**What is required:** Print the entries once more, unchanged.
━━━━
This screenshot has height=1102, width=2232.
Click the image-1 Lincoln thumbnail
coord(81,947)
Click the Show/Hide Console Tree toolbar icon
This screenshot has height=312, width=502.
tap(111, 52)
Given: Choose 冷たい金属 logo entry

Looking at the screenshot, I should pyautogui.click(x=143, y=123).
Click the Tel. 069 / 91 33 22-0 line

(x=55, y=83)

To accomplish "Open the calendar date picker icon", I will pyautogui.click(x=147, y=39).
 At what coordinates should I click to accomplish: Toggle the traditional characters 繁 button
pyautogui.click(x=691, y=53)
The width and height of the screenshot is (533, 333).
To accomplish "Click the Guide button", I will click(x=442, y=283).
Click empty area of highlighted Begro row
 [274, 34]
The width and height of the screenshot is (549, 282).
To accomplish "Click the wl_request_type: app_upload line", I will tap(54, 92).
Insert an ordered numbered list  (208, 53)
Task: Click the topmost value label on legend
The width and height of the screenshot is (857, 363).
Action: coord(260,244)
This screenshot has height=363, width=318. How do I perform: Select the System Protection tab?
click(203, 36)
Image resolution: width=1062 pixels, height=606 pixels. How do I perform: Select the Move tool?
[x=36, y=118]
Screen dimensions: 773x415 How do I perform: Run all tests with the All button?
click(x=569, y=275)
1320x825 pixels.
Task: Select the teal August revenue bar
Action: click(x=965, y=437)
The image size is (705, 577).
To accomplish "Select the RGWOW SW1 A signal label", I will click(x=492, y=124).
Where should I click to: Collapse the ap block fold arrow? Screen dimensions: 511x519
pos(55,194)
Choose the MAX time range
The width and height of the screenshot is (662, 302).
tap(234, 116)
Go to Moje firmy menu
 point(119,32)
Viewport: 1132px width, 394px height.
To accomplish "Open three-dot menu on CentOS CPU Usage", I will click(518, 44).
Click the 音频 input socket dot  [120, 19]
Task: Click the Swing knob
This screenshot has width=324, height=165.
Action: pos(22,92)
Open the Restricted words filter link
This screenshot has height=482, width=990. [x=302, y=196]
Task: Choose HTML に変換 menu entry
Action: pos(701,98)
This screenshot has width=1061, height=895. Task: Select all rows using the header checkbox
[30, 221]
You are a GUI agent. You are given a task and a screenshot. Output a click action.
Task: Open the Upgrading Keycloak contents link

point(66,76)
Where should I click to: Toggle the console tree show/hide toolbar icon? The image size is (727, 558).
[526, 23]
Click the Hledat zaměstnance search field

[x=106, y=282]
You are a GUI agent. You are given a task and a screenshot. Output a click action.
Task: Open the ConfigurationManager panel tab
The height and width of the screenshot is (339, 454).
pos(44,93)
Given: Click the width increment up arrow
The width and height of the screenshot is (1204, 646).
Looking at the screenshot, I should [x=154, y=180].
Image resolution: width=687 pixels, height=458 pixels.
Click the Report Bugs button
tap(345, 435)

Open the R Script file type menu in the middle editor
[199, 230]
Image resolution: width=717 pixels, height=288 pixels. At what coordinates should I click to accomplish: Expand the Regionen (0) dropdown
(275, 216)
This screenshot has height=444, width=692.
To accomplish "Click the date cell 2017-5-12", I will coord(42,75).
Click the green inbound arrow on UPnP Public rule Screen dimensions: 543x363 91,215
━━━━
**Task result:**
This screenshot has height=1102, width=2232.
Click the image-1 Lincoln thumbnail
coord(81,947)
Click the Show/Hide Console Tree toolbar icon
This screenshot has height=312, width=502.
tap(111, 52)
Given: Choose 冷たい金属 logo entry

Looking at the screenshot, I should pyautogui.click(x=143, y=123).
Click the Tel. 069 / 91 33 22-0 line

(x=55, y=83)

To accomplish "Open the calendar date picker icon", I will pyautogui.click(x=147, y=39).
 At what coordinates should I click to accomplish: Toggle the traditional characters 繁 button
pyautogui.click(x=691, y=53)
The width and height of the screenshot is (533, 333).
To accomplish "Click the Guide button", I will click(x=442, y=283).
Click empty area of highlighted Begro row
 [274, 34]
The width and height of the screenshot is (549, 282).
To accomplish "Click the wl_request_type: app_upload line", I will tap(54, 92).
Insert an ordered numbered list  (208, 53)
Task: Click the topmost value label on legend
The width and height of the screenshot is (857, 363).
Action: coord(260,244)
This screenshot has height=363, width=318. How do I perform: Select the System Protection tab?
click(203, 36)
Image resolution: width=1062 pixels, height=606 pixels. How do I perform: Select the Move tool?
[x=36, y=118]
Screen dimensions: 773x415 How do I perform: Run all tests with the All button?
click(x=569, y=275)
1320x825 pixels.
Task: Select the teal August revenue bar
Action: click(x=965, y=437)
The image size is (705, 577).
To accomplish "Select the RGWOW SW1 A signal label", I will click(x=492, y=124).
Where should I click to: Collapse the ap block fold arrow? Screen dimensions: 511x519
pos(55,194)
Choose the MAX time range
The width and height of the screenshot is (662, 302).
tap(234, 116)
Go to Moje firmy menu
 point(119,32)
Viewport: 1132px width, 394px height.
To accomplish "Open three-dot menu on CentOS CPU Usage", I will click(518, 44).
Click the 音频 input socket dot  [120, 19]
Task: Click the Swing knob
This screenshot has width=324, height=165.
Action: pos(22,92)
Open the Restricted words filter link
This screenshot has height=482, width=990. [x=302, y=196]
Task: Choose HTML に変換 menu entry
Action: pos(701,98)
This screenshot has width=1061, height=895. Task: Select all rows using the header checkbox
[30, 221]
You are a GUI agent. You are given a task and a screenshot. Output a click action.
Task: Open the Upgrading Keycloak contents link

point(66,76)
Where should I click to: Toggle the console tree show/hide toolbar icon? The image size is (727, 558).
[526, 23]
Click the Hledat zaměstnance search field

[x=106, y=282]
You are a GUI agent. You are given a task and a screenshot. Output a click action.
Task: Open the ConfigurationManager panel tab
The height and width of the screenshot is (339, 454).
pos(44,93)
Given: Click the width increment up arrow
The width and height of the screenshot is (1204, 646).
Looking at the screenshot, I should [x=154, y=180].
Image resolution: width=687 pixels, height=458 pixels.
Click the Report Bugs button
tap(345, 435)

Open the R Script file type menu in the middle editor
[199, 230]
Image resolution: width=717 pixels, height=288 pixels. At what coordinates should I click to accomplish: Expand the Regionen (0) dropdown
(275, 216)
This screenshot has height=444, width=692.
To accomplish "Click the date cell 2017-5-12", I will coord(42,75).
Click the green inbound arrow on UPnP Public rule Screen dimensions: 543x363 91,215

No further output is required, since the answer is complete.